Os nossos “mestiços” são “mestiços”, não são negros coisa nenhuma. E eles são 41% da população. Negros são 6%. E 52% são brancos. Essa é a realidade do Brasil. E os pais dos mestiços os quiseram mestiços. Não fosse para se misturar, teriam escolhido alguém com a cor de sua pele para fazer filhos. Porque em nossa história há aqueles elementos de que fala Gilberto Freyre acima. A militância pela “discriminação positiva” passou a ser um meio de vida, uma profissão, que só prospera porque não se cumpre o estado de direito à risca. Ou todos são iguais perante a lei, ou se está fraudando o regime democrático. A aplicação de cotas raciais só existe porque o mundo jurídico brasileiro se acovardou, com medo da militância estridente.
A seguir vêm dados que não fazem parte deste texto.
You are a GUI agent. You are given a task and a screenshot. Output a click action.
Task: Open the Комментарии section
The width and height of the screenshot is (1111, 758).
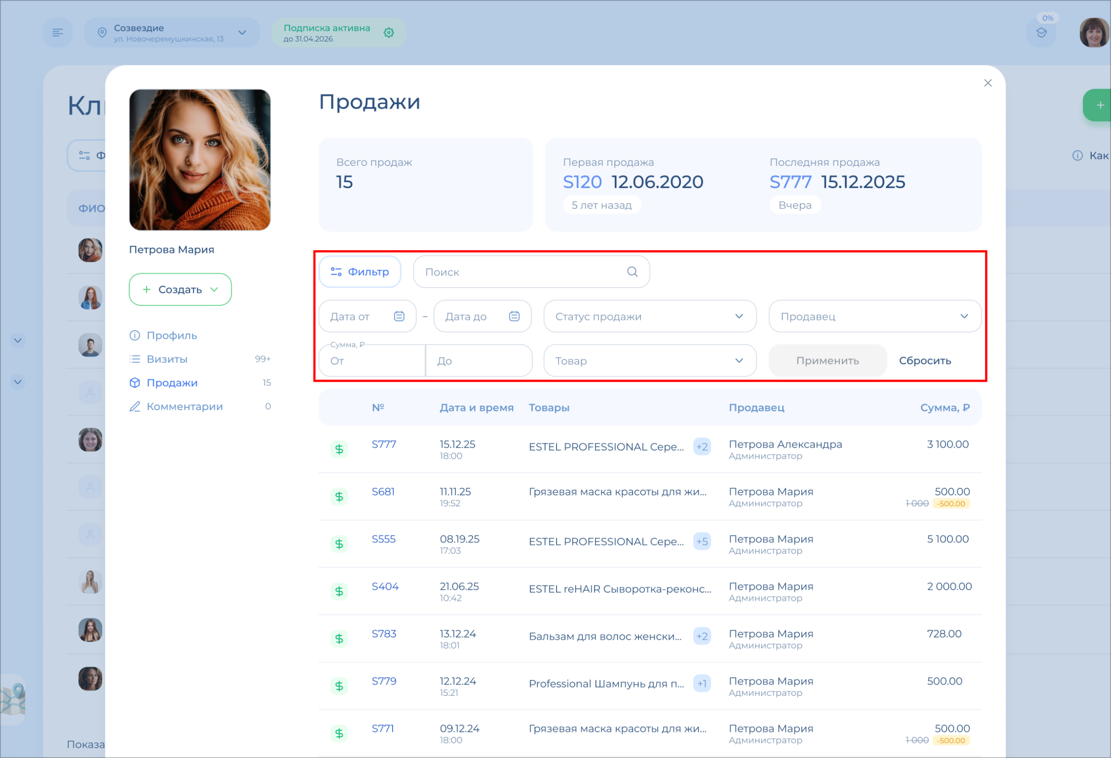click(184, 407)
Para encerrar, observo que sempre que vejo um negro cantando rap ou funk de protesto, sob o pretexto de ser um ato de resistência, que viria lá da mamma África, escarneço entre a ironia e a melancolia. O que essas manifestações têm a ver com o continente africano ou mesmo com a cultura que os negros produziram no Brasil? É só o lixo da indústria subcultural americana, a pior parte do seu tão detestado (por eles, não por mim) capitalismo. De africano, nem o tênis e o jeans cinco números maior, com os fundilhos nos joelhos e a cueca de fora — a própria visão do inferno.
PARA LER
A propósito, no Estadão deste domingo, o historiador Manolo Florentino concede uma entrevista a Felipe Werneck. Reproduzo a seguir um trecho da abertura. Uau! Ainda há quem pense na academia brasileira. É raro. Mas há. Seguem trecho e link:
O discurso da ministra Matilde Ribeiro – que disse considerar natural o racismo de negros contra brancos no Brasil – é “racista” e “coerente” com o trabalho desenvolvido por ela à frente da Secretaria Especial de Políticas de Promoção da Igualdade Racial, diz o doutor em História e professor da Universidade Federal do Rio de Janeiro (UFRJ) Manolo Florentino. “Se buscarmos os documentos que eles produzem e trocarmos a palavra negro por branco, a impressão é a de que é Goebbels falando. É um troço assim impressionante. A fala tem absoluta coerência, não tem nenhuma novidade”, afirmou Florentino, referindo-se ao ministro da Propaganda de Hitler, Joseph Goebbels. E qual será o resultado da declaração? “Nenhum. Em um governo pautado fundamentalmente por movimentos sociais, alguém vai ter a coragem de demitir essa senhora?” Para ele, a secretaria promove o contrário do que anuncia, ao estimular a criação de um conjunto de etnias no País. Florentino reconhece que há racismo no Brasil, mas afirma que o conflito é social. Qual é a saída? “Pura e simplesmente tornar esse país um pouco menos pobre.” Ele conversou com o Estado na quinta-feira, em uma sala do Instituto de Filosofia e Ciências Sociais (IFCS) da UFRJ.